§ TASK DIRECTIONS: Number of lines with the string "size" in the entries below: report it, and nothing besides.

§ EXTRACTED RECORDS:
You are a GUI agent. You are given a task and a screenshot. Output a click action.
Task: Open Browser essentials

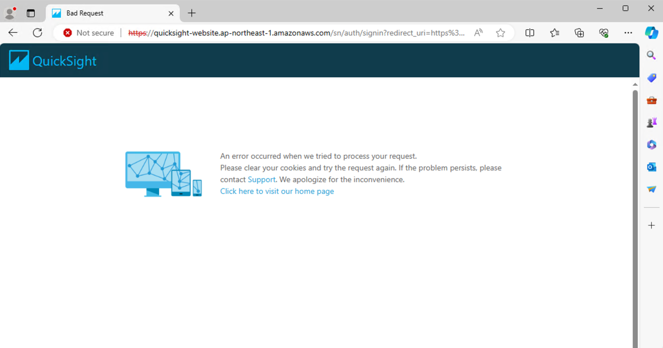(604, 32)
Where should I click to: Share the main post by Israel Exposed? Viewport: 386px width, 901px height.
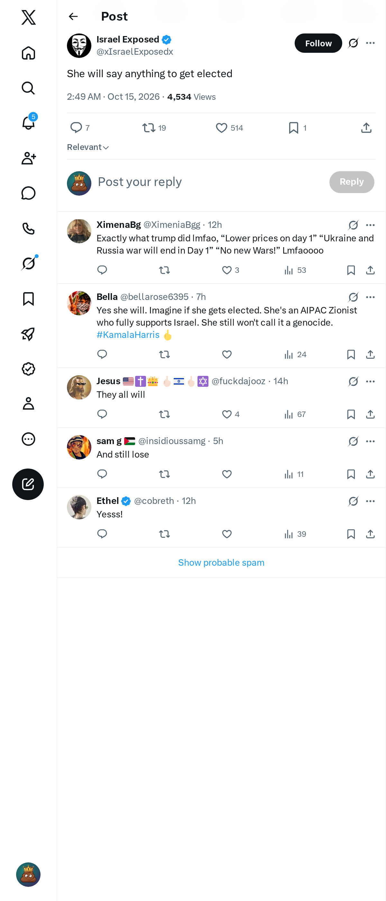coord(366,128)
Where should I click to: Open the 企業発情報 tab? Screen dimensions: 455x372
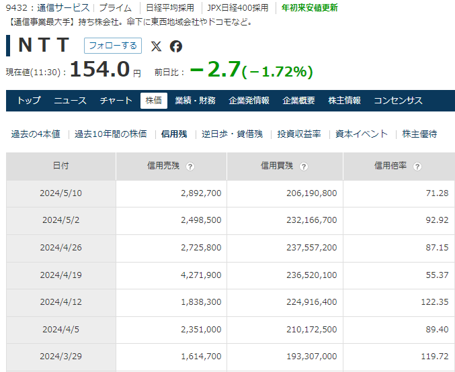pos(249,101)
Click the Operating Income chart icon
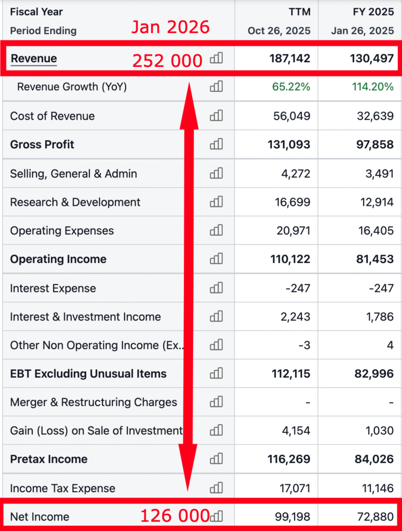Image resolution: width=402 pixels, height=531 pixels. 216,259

* * *

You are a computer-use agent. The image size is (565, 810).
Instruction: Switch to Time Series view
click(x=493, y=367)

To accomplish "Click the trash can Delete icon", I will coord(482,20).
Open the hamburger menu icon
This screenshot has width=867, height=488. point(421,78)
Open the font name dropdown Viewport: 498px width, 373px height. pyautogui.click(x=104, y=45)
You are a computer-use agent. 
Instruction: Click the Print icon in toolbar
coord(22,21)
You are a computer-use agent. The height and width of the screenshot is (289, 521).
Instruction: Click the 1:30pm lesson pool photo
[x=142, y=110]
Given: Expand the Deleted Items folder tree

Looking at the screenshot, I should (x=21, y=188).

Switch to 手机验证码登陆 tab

==

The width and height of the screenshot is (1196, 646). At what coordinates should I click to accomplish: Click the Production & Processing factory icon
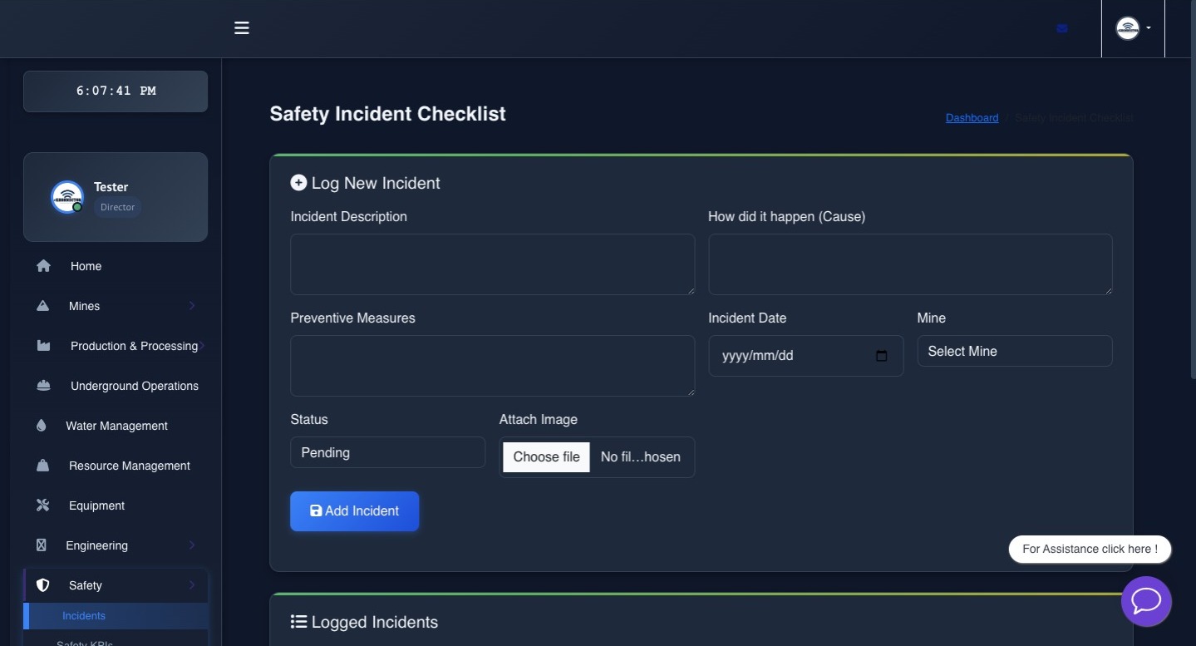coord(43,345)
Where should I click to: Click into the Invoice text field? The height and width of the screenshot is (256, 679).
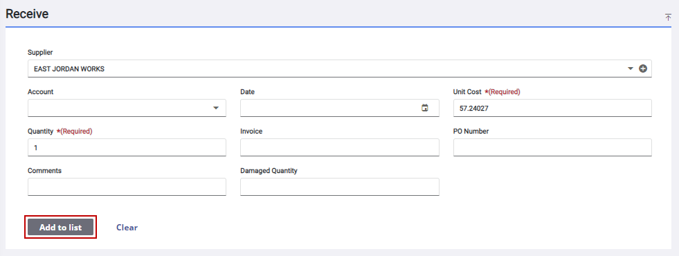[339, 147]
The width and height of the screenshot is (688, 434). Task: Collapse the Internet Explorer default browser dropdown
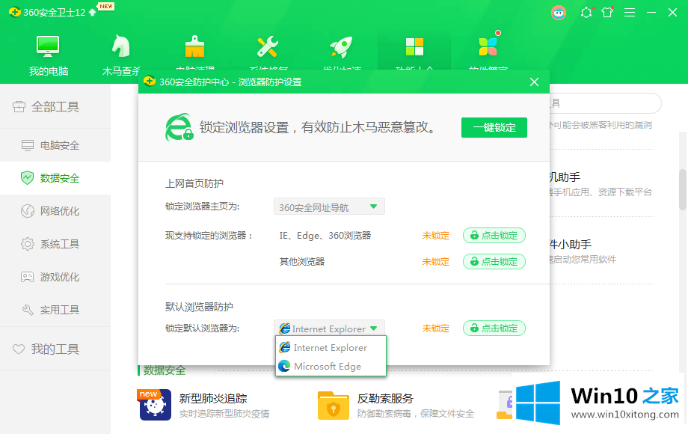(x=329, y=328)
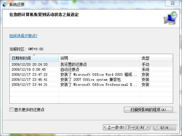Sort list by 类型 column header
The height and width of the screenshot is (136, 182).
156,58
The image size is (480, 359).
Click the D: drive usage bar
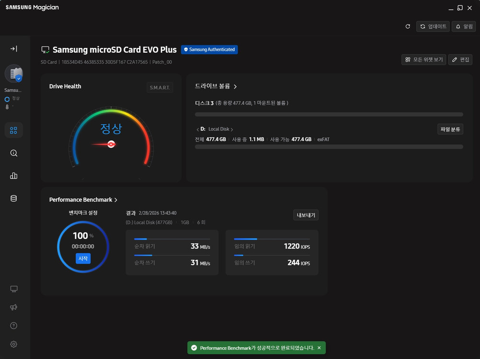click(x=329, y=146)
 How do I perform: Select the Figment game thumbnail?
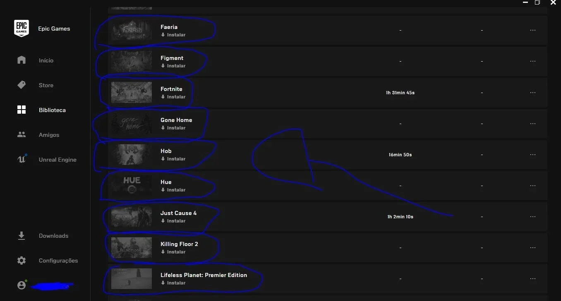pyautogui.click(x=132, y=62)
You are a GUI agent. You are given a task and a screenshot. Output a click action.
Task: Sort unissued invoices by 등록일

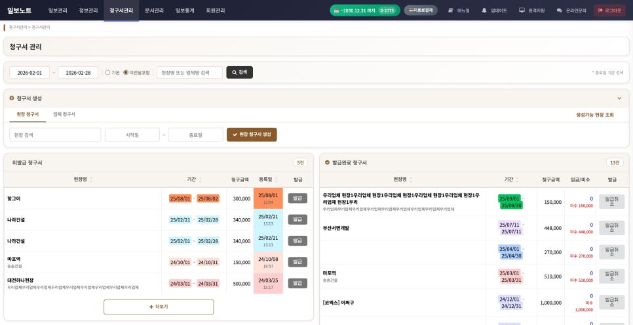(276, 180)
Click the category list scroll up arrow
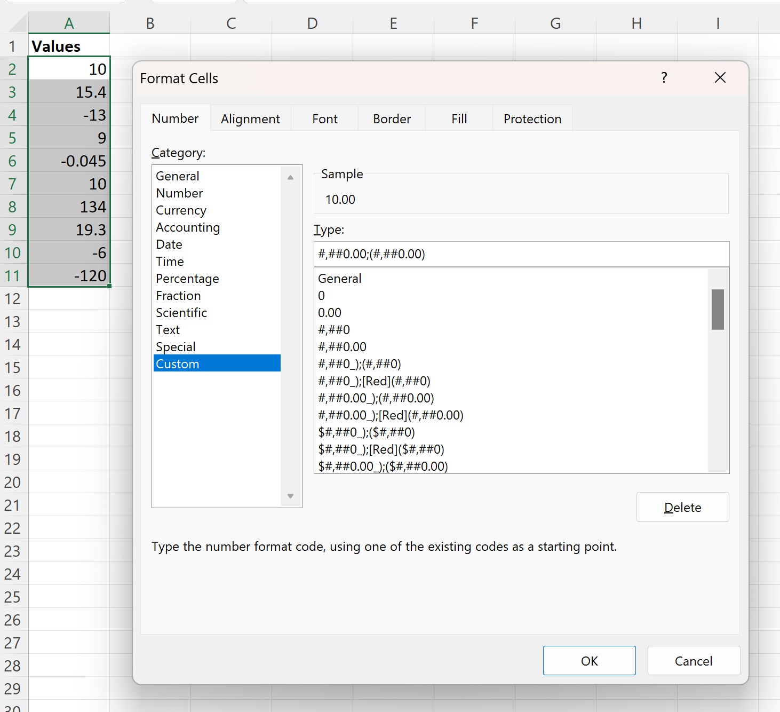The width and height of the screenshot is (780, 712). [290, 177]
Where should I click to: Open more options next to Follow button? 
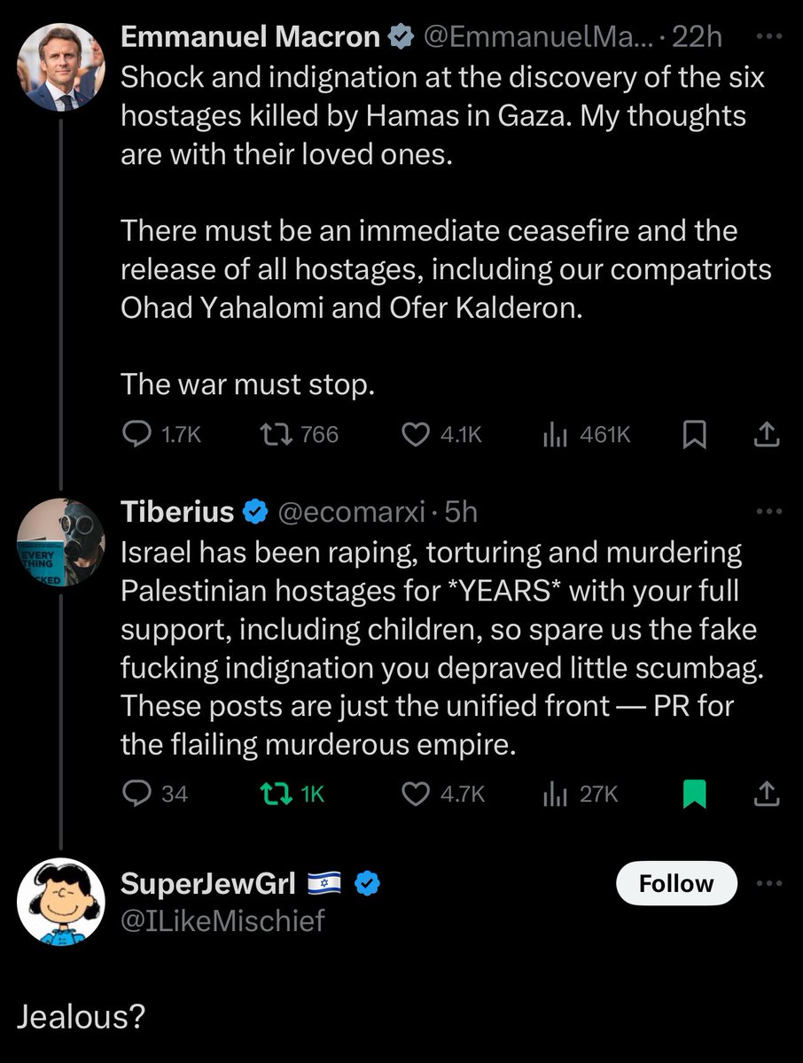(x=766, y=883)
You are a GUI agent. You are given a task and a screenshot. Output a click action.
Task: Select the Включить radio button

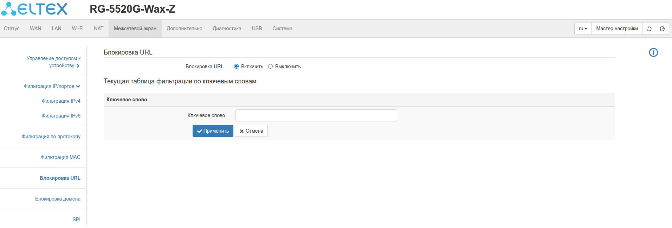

§ SOLUTION BELOW: 2